Does those singers with more songs count have higher rank in the board?
Graph 16(Tableau)
According to the plot above, the answer is no. Not let us consider what is the relationship between the number of singers’ songs with the number of weeks on the Billboard Top100.

Graph 17(Tableau)
It seems there is a logarithm relationship between the count and the mean total weeks of songs on the Billboard.
4.What is the characters for those popular songs’ lyrics?
Talyor Swift Example

Graph 18(ggplot), Source Code
The average word count for the tracks stands close to 375, and chart shows that maximum number of songs fall in between 345 to 400 words. The density plot shows that the distribution is close to a normal distribution.

Graph 19(ggplot), Source Code
Basically, the most frequent mood in the songs is positve. And we can see that Talyor Swift have expressed all kinds emotions in her songs. Joy, anticipation and trust emerge as the top 3.

Graph 22(ggplot), Source Code
We can see that joy has maximum share for the years 2010 and 2014. Overall, surprise, disgust and anger are the emotions with least score; however, in comparison to other years 2017 has maximum contribution for disgust. Coming to anticipation, 2010 and 2012 have higher contribution in comparison to other years.
Some other visualizations graphed by seaborn to see the popularity of the songs and how it changed during the years or even months.
Graph 24(Seaborn), Source Code
The graph above shows the density of relatively time x-aixs and the lengths of weeks that songs stayed on board. It’s eaily to tell that the graph has two part of high density, which means in the middle time of these years.

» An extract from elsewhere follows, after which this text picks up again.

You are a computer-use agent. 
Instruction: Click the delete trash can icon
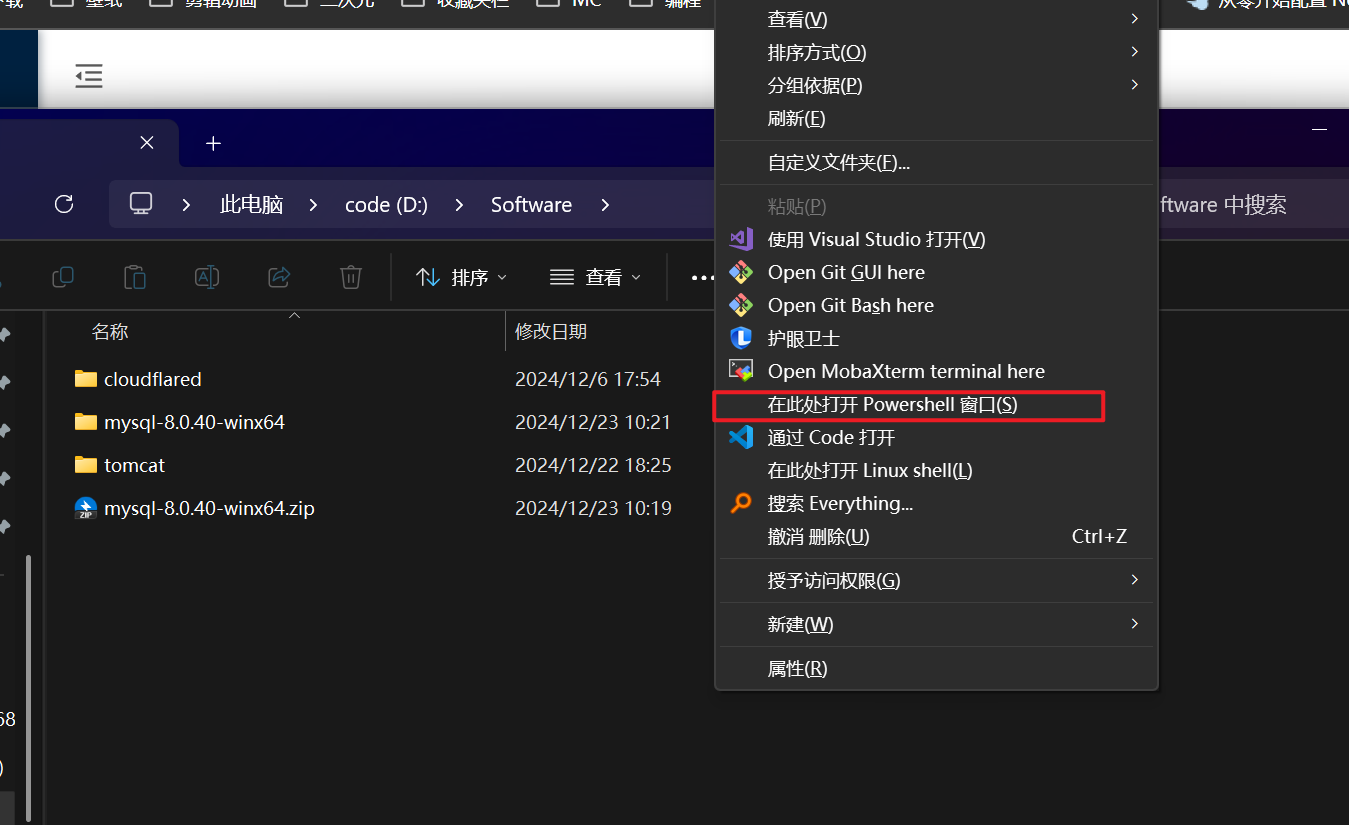point(350,277)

Around year 2014, there are lot great songs been created. Also, around year 2012, a lot songs been created but did not stay on the board as long as the songs been created in 2014.
Graph 25(Seaborn), Source Code
The graph above shows the number of favorites and retweets to the songs in ten years. As we can directly see, there is a huge difference between before year 2017 and after year 2017. After year 2017, the number of favorties and retweets increased incredibly. That tells either the songs on the board have more influence after year 2017 or people started to be carzy of using tweets.
Graph 26(Seaborn), Source Code
The graph above shows the distribution of songs’ popularity in each year. As we can see, 2017 has highest mean, which means most songs been created in 2017 are more popular than other years. However, for 2008, although the high point is really high in this year, but the mean is low. which means it has both good songs and bad songs in this year.
Graph 27(Seaborn), Source Code
The graph above shows the popularity of the songs in each month these years. From the graph, we also expected to see some trends through the changing of the color in the graph. And as the result we can tell from the graph, it did has a slight pattern of the increasing popularity from 2008 to around 2013. However, after that, popularity of the songs in each month became unpredictable.